Is it independent enough from the MBA program for both to have oxygen and to thrive?”
If you can’t adequately differentiate your programs from one another in a way that’s compelling, then prospective students will go to the school that has the options that have been very well defined. Knowing how to build the portfolio and how to do it right is crucial.
Another roadblock is resource availability. Many business schools struggle with balancing research activity with degree program activity, executive education offerings and other programs. Do you have the bandwidth with your core faculty to be able to deliver such an array of programs? Because if the answer is no and a school starts to outsource their faculty—or more generally tries to deliver the program in a different way while leveraging the strength of the brand—leaders can get into challenging waters. People will notice if one program has all-star faculty—the people responsible for the institution’s reputation—while their program does not. Sometimes even if the folks that you put in front of the students are really good it doesn’t matter because the perception is that you’re giving students in the new program the B team and that’s hard to overcome. Making sure that you have the faculty support and volume without pulling away from research is essential.
For online programs specifically, it’s a lot more complicated in the online space to make sure all of the moving parts of the organization work than it is in the traditional space. In the online space there’s a number of considerations leaders need to keep in mind. What technology platform are you using? How are you disseminating information? Is it synchronous? Is it asynchronous? What is the level of interaction between the students and the faculty? What’s the level of interaction between the students and each other? What type of community are you building there? Does it feel like a rigorous program?
There’s a great deal of complexity online. At a minimum, leaders need to think through whether there’s an in-house team to build courses and a technology platform, or whether it needs to be outsourced to a vendor. Then you have to think through who should be picking the vendor and who the vendor should be. For schools that just want to jump into the online space really quickly I always advise caution because if you do it wrong it can be disastrous. The bar of expectation is much higher in the online space because of some of the uncertainties as to how it will work out. There’s more uncertainty and lack of clarity for some students in the online space, so when it doesn’t work it can really diminish the student experience in a way that hurts the institutional brand, and ultimately it will hurt enrollment given the importance of word of mouth to reputation building.
Evo: Is there anything you’d like to add about differentiating through innovative and diverse program options in the online business education space?
AS: The best business schools in the online space need to continue to push each other, to keep these experiences robust and three dimensional.
There’s lots of different ways that you can define flexibility, but it should not be done in such a way that reduces the rigor, intensity and immersive nature of an MBA experience.
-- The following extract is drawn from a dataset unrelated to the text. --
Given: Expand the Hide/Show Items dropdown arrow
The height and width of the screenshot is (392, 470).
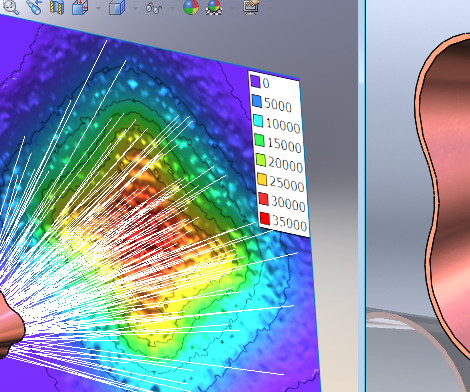Looking at the screenshot, I should click(x=172, y=8).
The best way to do this is by creating an engaged community of learners that capitalize on technology to improve engagement with and among students, rather than simply using technology to try to create as flexible an experience as possible. Students should be saying, “I want to be a student at the University of Florida and I happen to be enrolled in an online program.” Not, “I’m an online MBA student who happens to be enrolled at the University of Florida” That’s a really important distinction and it comes down to the way we craft the experience. It’s really important for the schools that represent the top tier of graduate management education to push ourselves to find interesting ways to maximize that engagement.
This interview has been edited for length and clarity.